START MATERIAL TO PROCESS
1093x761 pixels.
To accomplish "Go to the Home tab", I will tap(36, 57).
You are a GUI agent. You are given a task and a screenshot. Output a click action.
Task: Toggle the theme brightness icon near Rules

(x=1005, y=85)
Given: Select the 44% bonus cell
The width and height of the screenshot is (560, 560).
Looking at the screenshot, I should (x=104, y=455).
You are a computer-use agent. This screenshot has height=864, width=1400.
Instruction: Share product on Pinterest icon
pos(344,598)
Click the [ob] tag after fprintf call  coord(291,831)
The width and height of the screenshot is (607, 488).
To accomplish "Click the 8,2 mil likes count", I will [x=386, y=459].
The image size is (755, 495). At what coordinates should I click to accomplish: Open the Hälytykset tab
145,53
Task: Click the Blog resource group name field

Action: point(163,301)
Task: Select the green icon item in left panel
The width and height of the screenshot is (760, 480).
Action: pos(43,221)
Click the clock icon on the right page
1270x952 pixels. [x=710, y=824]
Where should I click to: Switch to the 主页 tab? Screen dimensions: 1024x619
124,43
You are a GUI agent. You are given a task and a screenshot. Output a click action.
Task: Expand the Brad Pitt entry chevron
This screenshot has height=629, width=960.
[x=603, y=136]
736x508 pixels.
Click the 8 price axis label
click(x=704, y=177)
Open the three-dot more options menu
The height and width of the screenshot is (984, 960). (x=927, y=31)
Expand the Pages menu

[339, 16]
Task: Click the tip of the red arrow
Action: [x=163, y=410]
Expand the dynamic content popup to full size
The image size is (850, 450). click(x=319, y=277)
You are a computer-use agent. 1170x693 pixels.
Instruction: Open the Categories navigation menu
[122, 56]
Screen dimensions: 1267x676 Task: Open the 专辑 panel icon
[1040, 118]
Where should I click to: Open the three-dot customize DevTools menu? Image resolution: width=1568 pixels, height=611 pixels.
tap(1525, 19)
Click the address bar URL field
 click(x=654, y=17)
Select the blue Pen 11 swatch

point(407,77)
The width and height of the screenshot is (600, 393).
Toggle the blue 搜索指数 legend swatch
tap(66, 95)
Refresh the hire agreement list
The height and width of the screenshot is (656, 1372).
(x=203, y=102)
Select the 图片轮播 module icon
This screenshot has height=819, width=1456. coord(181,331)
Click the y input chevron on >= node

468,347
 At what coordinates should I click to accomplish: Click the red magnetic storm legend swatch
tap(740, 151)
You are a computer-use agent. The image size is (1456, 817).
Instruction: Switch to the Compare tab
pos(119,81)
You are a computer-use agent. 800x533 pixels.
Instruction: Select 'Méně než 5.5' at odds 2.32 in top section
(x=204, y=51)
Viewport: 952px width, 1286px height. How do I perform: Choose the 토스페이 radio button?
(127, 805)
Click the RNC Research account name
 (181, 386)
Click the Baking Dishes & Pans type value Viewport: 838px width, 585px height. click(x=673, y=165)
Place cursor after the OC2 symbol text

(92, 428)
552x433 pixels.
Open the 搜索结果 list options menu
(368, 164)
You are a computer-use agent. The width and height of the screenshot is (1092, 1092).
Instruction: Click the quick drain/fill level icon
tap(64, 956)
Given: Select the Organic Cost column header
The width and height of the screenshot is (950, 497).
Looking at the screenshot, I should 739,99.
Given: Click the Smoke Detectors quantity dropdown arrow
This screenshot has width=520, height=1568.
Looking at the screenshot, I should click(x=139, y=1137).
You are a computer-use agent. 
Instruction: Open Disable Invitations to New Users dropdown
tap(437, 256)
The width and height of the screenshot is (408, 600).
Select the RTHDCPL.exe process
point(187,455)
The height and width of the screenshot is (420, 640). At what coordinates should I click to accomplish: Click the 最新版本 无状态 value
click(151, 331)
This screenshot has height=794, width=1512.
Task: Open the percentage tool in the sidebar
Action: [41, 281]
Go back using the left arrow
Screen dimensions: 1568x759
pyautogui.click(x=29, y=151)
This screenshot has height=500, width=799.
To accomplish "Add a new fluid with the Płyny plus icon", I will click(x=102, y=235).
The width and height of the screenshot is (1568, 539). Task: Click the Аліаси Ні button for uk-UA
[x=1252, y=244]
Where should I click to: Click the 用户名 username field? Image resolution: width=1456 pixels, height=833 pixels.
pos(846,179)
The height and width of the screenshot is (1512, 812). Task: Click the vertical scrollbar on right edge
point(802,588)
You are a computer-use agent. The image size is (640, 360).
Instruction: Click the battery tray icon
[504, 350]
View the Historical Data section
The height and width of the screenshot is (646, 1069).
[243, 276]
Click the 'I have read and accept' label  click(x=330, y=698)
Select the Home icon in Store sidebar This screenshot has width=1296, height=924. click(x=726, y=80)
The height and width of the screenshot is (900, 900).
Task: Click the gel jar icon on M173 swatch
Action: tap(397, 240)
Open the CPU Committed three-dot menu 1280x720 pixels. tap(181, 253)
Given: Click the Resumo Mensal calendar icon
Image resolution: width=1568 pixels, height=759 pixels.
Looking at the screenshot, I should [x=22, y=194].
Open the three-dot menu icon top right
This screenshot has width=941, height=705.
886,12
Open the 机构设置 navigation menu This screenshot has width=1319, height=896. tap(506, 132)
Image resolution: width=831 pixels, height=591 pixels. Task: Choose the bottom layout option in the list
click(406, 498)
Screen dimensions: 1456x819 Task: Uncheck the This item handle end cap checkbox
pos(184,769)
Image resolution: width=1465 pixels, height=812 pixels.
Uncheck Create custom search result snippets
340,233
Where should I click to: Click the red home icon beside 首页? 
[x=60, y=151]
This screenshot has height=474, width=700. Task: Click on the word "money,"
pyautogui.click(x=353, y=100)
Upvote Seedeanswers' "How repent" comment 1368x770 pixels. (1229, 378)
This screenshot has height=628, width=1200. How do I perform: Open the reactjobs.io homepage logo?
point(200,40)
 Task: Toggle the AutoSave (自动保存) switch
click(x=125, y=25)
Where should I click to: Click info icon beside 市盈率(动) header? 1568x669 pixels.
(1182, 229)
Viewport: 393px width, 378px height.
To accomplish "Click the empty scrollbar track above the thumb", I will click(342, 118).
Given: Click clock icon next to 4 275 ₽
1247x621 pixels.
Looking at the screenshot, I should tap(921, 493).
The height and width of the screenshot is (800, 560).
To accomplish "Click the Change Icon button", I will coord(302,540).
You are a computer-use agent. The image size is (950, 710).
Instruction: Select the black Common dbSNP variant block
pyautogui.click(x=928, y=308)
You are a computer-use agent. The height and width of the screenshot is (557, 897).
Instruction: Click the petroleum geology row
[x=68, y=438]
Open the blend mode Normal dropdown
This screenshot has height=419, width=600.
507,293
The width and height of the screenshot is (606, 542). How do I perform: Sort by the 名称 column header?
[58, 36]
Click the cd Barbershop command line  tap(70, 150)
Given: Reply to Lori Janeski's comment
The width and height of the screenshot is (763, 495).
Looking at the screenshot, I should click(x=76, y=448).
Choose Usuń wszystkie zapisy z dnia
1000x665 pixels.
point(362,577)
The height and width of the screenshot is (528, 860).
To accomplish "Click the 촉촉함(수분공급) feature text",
END MATERIAL TO PROCESS
▶ **YOUR INSTRUCTIONS**
Copy out every line from the data above in which the word "will" occurs.

▶ **REPLY TO THE TASK**
To accomplish "Go to the Home tab", I will tap(36, 57).
To accomplish "Click the 8,2 mil likes count", I will [x=386, y=459].
To accomplish "Add a new fluid with the Płyny plus icon", I will click(x=102, y=235).
To accomplish "Click the empty scrollbar track above the thumb", I will click(342, 118).
To accomplish "Click the Change Icon button", I will coord(302,540).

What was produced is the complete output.